Subjects

• Twenty-six ER patients with intracranial hemorrhage who had underwent dual-energy CTA were retrospectively included in this study.　（Male:Female=16:10, Mean age 60-year-old, 16-84 year-old）.

Patients consists of idiopathic intracerebral hemorrhage (ICH) 12pts, traumatic hemorrhage 11 pts, subarachnoid hemorrhage + ICH 2 pts, and intra-tumor hemorrhage 1 pts.

Methods

• All patients had undergone dual-source dual-energy CTA (100kV and 140kV) and delayed-phase enhanced CT (2 minutes after contrast injection) between April 2010 and July 2011.

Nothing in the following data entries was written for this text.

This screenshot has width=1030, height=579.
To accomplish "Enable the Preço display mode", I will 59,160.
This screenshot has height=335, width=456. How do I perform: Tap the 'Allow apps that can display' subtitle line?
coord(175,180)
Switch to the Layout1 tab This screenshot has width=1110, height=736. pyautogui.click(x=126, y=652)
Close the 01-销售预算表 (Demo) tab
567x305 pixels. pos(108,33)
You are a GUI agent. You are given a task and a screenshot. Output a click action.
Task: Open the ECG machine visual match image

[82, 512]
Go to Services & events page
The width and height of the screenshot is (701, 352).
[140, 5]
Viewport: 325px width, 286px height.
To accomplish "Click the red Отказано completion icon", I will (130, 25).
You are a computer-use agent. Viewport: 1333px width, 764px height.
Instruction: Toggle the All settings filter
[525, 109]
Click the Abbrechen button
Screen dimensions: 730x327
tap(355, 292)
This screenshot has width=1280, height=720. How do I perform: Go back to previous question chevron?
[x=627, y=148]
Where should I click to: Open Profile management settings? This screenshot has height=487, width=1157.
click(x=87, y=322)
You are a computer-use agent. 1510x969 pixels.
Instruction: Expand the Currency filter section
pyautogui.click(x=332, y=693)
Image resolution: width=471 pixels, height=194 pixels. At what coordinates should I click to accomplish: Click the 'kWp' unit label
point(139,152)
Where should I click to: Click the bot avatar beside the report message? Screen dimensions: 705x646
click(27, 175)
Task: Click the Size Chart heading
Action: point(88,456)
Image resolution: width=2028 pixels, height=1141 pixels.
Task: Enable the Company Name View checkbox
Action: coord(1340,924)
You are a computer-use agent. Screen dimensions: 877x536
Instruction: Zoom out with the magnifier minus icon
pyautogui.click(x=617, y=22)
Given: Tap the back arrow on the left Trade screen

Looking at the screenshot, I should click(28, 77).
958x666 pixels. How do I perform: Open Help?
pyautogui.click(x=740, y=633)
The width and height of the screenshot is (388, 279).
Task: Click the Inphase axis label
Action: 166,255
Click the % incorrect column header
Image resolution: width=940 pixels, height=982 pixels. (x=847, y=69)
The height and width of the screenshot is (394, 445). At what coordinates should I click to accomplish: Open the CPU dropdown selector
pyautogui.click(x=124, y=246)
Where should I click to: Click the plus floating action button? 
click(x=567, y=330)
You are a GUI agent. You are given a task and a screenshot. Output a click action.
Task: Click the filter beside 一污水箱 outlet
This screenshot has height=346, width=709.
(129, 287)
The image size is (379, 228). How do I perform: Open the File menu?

• CT was performed with a dual-source CT unit (Somatom Definition Flash, Siemens Healthcare) operated in the dual-energy mode, with tube A at 100kV and tube B at 140kV 100 and 140 kV. 

• Dual-energy CT images were post-processed with commercial software applying a three-material-decomposition algorithm (materials: iodine, hematoma, water) to calculate iodine images and virtual unenhanced images and also to generate combined CT images that create the impression of 120 kV CT images.

Fig. 1: Diagram of image postprocessing of DE-CT

Image analysis

• Two neuroradiologist, blinded to the patient’s data, reviewed the combined images first, and then the iodine images with combined images to detect contrast enhancement or contrast leakage in the hematoma, with final decisions made by consensus.

• The contrast enhancement of delayed CT is defined as the reference standard.